A new group of student leaders is preparing to run for Student Government after election filing began Jan. 18.
To file for a position, students must pick up and turn in a filing packet in the SG office, turn in a $20 filing fee and $20 deposit, get their picture taken and go to the Feb. 15 candidate seminar, where candidates will learn about campaigning and funding regulations.
Bernadette De La Cruz is up for re-election to represent Fine Arts. De La Cruz said she spent her first term getting student input on issues that matter to them.
“I started out talking to students in the art building last semester about campus safety,” she said. “While most students felt a little safe, there were some art students that felt the building wasn’t safe enough. I am working on getting proximity card readers installed in the building just like the ones in the architecture school.”
University-wide representative Natalie Butler also filed to run for president and said she is ready to begin work on her plans.
“I have been involved in Student Government for several years,” said Butler, who has been with SG for four years. “I want to continue the work I started to connect students to shape and improve our University.”
University-wide representative and Butler’s running mate Ashley Baker said the plan is to ensure students’ voices are heard in the budget-making process and in improving transportation for students who live off campus.
Andrew Nash, current chair of the Texas Union’s Board of Directors, filed to run for SG president for the 2011-12 school year. Nash said he would like to see the SG president focus on helping current students rather than looking too far into the future on issues such as tuition costs.
“I am running because I feel that somebody needs to take steps to getting things done and focus on tangible differences that will leave a lasting impact on the students’ college experience,” Nash said.
Campaigning for elections doesn’t start until Feb. 16 and Nash said he is anxious to get started.
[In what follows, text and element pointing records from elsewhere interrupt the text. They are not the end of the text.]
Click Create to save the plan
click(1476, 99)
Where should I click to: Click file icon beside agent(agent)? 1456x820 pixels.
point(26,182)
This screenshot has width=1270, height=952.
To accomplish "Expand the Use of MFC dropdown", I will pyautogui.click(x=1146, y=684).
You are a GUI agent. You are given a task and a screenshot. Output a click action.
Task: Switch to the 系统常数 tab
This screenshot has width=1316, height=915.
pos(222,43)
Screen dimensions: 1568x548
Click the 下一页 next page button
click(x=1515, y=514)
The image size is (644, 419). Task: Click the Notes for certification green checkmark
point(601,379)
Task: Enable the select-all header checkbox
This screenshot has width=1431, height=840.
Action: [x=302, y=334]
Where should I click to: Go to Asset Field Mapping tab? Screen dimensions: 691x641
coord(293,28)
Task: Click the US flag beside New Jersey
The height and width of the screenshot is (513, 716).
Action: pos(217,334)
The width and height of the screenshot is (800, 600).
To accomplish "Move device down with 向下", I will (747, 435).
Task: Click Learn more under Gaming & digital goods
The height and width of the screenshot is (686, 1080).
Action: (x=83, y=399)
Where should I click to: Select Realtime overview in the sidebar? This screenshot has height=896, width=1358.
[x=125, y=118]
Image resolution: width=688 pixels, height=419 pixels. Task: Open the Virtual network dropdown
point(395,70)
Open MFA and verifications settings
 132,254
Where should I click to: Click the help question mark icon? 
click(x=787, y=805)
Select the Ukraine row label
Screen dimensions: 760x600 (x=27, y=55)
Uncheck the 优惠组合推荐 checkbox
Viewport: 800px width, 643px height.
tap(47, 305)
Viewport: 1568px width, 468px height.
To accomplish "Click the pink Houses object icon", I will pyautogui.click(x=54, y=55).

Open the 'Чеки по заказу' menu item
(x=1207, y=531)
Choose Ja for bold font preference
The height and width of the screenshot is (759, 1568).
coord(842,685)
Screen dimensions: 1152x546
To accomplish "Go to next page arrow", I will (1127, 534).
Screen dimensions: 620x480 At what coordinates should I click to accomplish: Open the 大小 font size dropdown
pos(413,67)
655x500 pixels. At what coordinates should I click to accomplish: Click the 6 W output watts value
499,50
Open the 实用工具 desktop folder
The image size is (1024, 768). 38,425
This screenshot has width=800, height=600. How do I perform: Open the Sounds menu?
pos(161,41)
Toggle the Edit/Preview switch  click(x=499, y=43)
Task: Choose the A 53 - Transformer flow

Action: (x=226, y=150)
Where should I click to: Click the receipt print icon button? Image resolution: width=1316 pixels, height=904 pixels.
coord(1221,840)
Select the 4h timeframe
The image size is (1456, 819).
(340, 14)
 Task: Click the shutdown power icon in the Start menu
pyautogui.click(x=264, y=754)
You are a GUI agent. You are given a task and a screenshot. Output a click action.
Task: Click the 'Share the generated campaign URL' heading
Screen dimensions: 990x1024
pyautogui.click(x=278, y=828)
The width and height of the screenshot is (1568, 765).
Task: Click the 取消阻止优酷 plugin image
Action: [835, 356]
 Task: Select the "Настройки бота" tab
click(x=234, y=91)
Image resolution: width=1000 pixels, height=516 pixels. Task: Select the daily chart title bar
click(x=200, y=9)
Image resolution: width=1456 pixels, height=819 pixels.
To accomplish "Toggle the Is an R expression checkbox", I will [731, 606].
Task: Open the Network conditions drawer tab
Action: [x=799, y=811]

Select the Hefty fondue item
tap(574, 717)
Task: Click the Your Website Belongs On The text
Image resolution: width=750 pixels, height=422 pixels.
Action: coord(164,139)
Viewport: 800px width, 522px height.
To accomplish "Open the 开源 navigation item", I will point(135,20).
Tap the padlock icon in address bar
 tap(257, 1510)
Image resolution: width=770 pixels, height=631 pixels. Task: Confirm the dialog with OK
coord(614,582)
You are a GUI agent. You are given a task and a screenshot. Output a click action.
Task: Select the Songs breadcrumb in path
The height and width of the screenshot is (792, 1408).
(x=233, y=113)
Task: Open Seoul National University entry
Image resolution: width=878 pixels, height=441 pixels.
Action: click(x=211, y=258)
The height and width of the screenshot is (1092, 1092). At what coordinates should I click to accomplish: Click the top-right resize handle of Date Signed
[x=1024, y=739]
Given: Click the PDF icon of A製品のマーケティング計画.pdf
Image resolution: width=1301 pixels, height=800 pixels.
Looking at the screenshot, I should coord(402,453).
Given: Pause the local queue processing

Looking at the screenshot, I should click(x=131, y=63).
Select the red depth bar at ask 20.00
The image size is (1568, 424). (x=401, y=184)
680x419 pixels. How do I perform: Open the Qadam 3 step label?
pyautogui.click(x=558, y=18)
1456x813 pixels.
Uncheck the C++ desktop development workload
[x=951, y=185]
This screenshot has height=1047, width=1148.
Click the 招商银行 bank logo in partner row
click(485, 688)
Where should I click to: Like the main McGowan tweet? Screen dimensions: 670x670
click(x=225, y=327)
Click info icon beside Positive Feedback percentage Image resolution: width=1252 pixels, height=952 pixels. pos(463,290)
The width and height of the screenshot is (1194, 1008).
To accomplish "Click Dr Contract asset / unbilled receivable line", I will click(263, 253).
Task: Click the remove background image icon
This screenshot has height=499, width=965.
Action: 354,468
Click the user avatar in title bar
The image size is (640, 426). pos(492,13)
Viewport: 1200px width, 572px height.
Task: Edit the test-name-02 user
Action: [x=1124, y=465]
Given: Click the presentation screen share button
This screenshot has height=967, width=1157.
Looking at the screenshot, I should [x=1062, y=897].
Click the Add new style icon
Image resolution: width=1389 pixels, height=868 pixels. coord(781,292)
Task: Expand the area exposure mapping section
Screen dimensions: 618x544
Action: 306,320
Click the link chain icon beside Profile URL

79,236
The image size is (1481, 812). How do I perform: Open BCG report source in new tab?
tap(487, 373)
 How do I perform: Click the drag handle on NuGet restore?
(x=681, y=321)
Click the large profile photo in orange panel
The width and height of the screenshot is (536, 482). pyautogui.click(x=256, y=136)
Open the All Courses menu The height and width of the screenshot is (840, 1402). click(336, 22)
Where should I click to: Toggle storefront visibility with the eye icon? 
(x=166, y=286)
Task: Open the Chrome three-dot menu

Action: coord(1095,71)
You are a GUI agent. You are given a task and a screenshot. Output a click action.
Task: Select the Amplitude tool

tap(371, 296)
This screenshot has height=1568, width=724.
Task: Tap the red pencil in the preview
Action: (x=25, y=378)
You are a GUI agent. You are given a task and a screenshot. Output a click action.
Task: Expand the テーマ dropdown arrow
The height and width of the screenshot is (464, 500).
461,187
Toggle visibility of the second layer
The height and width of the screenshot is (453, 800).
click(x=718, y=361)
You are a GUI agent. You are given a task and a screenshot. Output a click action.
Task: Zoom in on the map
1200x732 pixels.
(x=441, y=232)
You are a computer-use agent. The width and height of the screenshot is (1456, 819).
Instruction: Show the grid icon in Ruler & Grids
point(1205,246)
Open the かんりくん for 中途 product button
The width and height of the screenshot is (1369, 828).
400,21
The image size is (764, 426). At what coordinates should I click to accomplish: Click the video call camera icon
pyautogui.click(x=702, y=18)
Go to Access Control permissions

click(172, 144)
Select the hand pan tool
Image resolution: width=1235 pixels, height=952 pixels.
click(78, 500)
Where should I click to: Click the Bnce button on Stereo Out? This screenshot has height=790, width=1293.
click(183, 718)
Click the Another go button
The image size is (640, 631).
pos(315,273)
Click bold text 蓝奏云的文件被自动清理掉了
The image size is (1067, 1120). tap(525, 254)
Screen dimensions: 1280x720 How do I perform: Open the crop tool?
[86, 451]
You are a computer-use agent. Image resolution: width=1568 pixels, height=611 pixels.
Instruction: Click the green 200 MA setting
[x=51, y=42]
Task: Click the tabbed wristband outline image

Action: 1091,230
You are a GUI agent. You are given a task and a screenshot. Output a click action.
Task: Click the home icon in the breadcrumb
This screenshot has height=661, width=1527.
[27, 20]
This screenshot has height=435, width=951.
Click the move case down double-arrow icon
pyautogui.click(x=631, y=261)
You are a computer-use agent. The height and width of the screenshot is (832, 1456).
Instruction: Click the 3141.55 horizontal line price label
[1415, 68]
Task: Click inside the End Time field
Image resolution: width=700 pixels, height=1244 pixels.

“We have all kinds of ideas to get students excited not necessarily about voting and getting involved, but also get students excited about going to the University of Texas,” Nash said.
Eric Nimmer, chair of the Election Supervisory Board, said he expects the candidates to work as tirelessly as they did in the past.
“I also hope and expect a more streamlined and less confrontational election process from last year considering that the candidates now have some idea of precedent and understanding of the Board’s role,” said Nimmer, who served on last year’s board.